(Stored records)
|---|

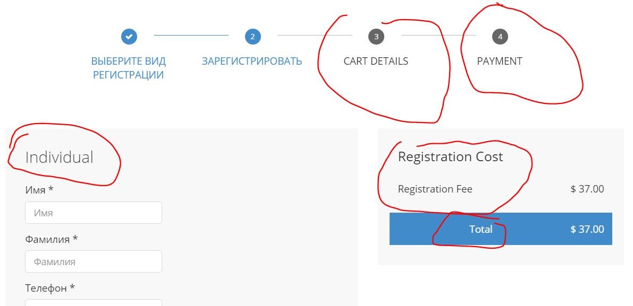Viewport: 633px width, 306px height.
Task: Click the Individual form heading
Action: coord(59,157)
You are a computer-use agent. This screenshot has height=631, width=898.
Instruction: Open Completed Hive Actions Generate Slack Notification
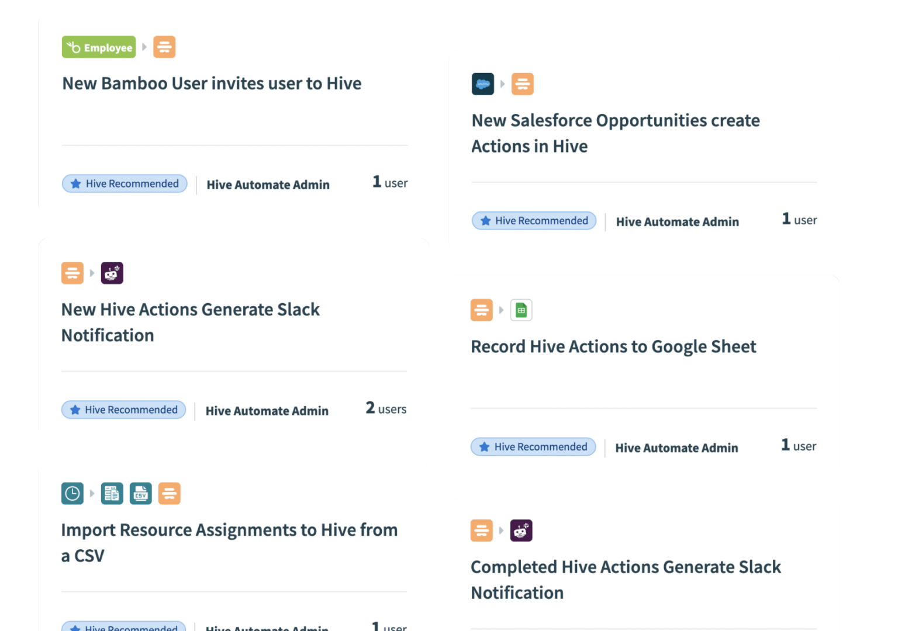coord(626,580)
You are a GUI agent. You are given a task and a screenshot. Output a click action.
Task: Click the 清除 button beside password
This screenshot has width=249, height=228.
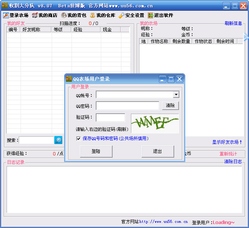(x=171, y=106)
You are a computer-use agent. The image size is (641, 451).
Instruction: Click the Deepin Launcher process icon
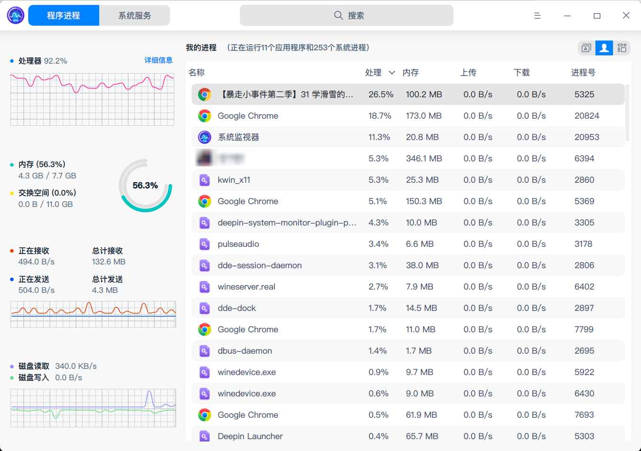coord(205,436)

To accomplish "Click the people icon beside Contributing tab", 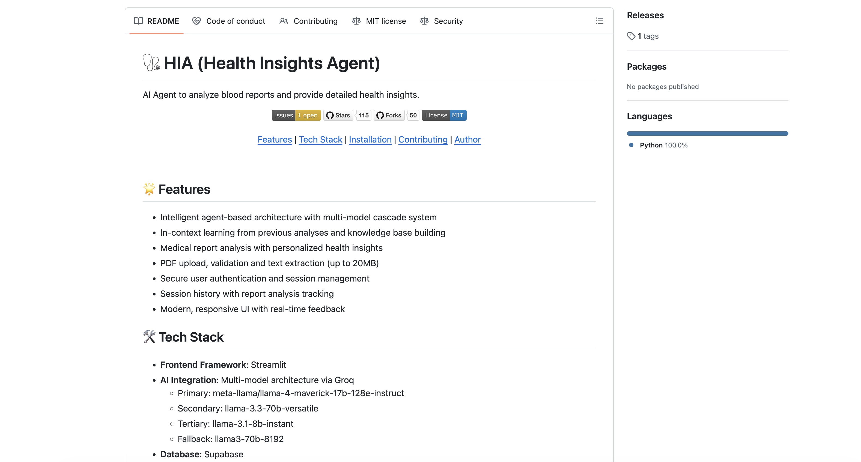I will coord(284,21).
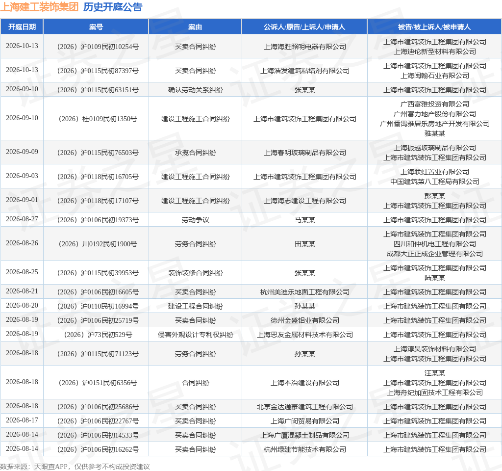Click the 开庭日期 column header
Screen dimensions: 502x471
pyautogui.click(x=22, y=27)
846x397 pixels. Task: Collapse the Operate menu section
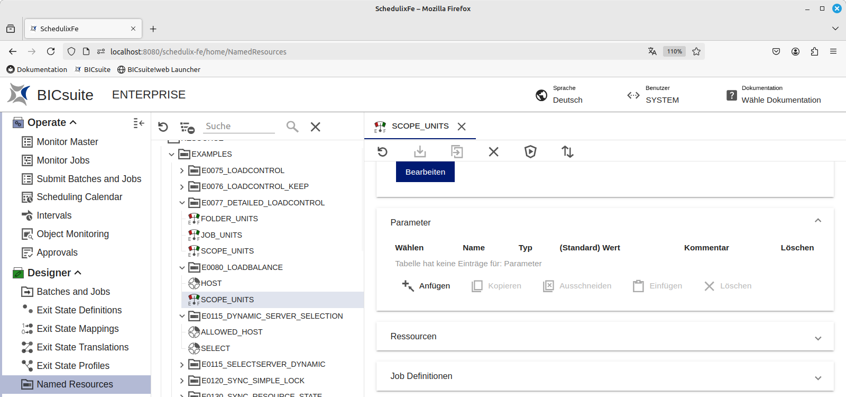pyautogui.click(x=73, y=122)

|---|

__To do__: Lines holding the word "computer" in the entries above are the ones to pull out. Copy them all.

__Written reply__:
You are a computer-use agent. This screenshot has height=631, width=898.
You are a computer-use agent. The image size is (641, 451).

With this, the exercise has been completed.